In the early summer of 1987, I was working at Unocal 76 in Seattle, living at home with my parents, and going to Shoreline Community College. After being out of high school for five years, I was finally getting an idea of what I wanted from life. One morning at the breakfast table my Dad shared some news.
“I’ve accepted a senior pastor position at a church in Illinois.”
Wait What?? With that, the detailed plan I had to get a college degree and a better job just got tougher. My parents’ destination: the north end of Chicago, at an urban church that had been without a pastor for two years. They would be moving in September. Their decision did not come easily, because their family was in the Seattle area and I was still living at home.
Embarrassingly I blurted out, “But what about me?”
I quickly followed that up with, “Wait…that was dumb. I’m 23 and should probably be living on my own already.” My parents said I would be more than welcome to move with them and go to college in Chicago, which was very nice and so like them, but at that point I felt that it was time for me to move on. I had no idea what to do, or even how to find a place to live on what I made.
About a month later the call came.
“My neighbor Carol is going on a rafting trip to South America,” my sister Jan explained, “and needs someone to watch her place while she’s gone.”
I quickly accepted the “job” of watching her neighbor’s home in Bothell for $200 a month through January 1988. That would give me some breathing room to figure out a place to live. By move-in day I had gotten a job at Al’s Auto Supply in Everett. My commute got longer, but the pay was better and my job was now more secure. It also gave me some schedule flexibility for school.
Built in 1912, the cute 800 sq ft house was more like a cabin. Already 70+ years old when I moved in, it was a very cozy study in what a person needs versus what a person wants. No room for want when you only have 800 square feet. The cabin was surrounded by much newer homes; I would imagine it was built when there was nothing else nearby, and when I lived there the street was still in unincorporated Snohomish County.
I lived with Carol’s cat – Angel – one of the sweetest and softest kitties I’ve ever met. But she did love to meow. She was the reason I was not able to bring my cat Byl to the cabin, because there was no guarantee they would get along. While it is sad that Byl died that summer, his passing did clear a hurdle because my parents and I did not know what to do with him.
The brown shingle siding on the cabin was straight out of The Waltons. The cabin had electric baseboard heating, which was expensive to use and not nearly as efficient as the potbelly wood stove in the living room. There was no shower, only an antique tub.
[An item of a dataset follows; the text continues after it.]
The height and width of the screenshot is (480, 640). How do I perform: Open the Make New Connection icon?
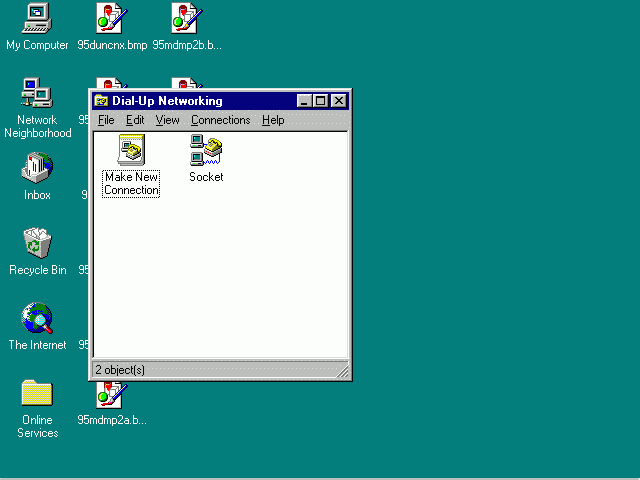[x=131, y=152]
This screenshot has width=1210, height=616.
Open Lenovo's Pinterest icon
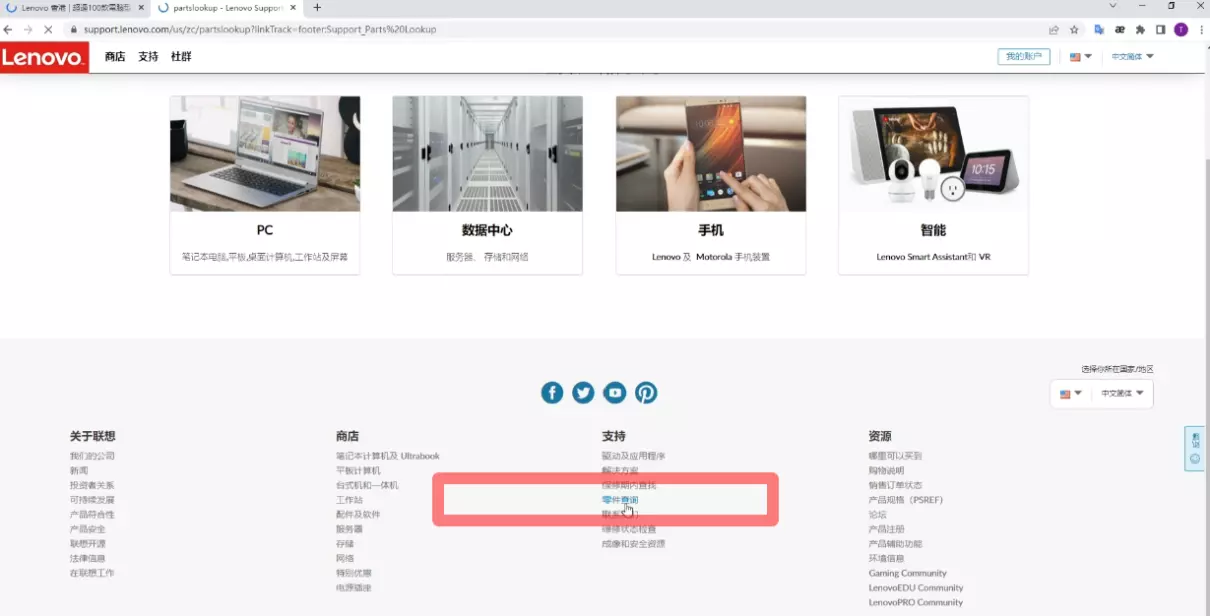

The rear of the house had been added some time after the place was built; a window over the tub opened to the back room, clearly left over from when that wall was the rear of the house. In order to spread the heat, I would stoke the potbelly stove with wood, open the bathroom window, and then put a four-bladed fan pointed towards the backside of the stove to push the heat.
Within minutes the place would be at 80+ degrees.
Angel would lie in front of the stove with her belly up purring. Eventually I would shut off the fan and go to bed. By the time I got up in the morning, the cabin temperature was in the low 60s and I would stoke again. Carol left plenty of wood for me to split and stack.
She also scheduled one visit from a Chimney Sweep during her trip, and he came wearing a tall stovepipe hat and singing traditional British songs from the 1800s. He was prepared not only to clean the chimney but to entertain. Quite a spectacle.
In January I determined that I could no longer afford school on what I was making at Al’s. So my education was put on hold, with the intention of getting some student loans and going back either in Summer or Fall `88. I also needed to find another place to live, because Carol would be coming home soon. A basement apartment at my friend Gary’s house was available, so I packed and headed back to Shoreline. This was the same friend Gary who worked at The Fish Bowl.
Today Carol and the Cabin are still there. The structure is nearly 100 years old and has been upgraded with newer windows. My sister and her husband still own the house next door; now all other sides of the Cabin are surrounded by homes built around 1988. The outside of the house still looks the same, almost like a time capsule. I love seeing it every time we are out visiting Jan and the family, because it reminds me of starting over, and starting on my own.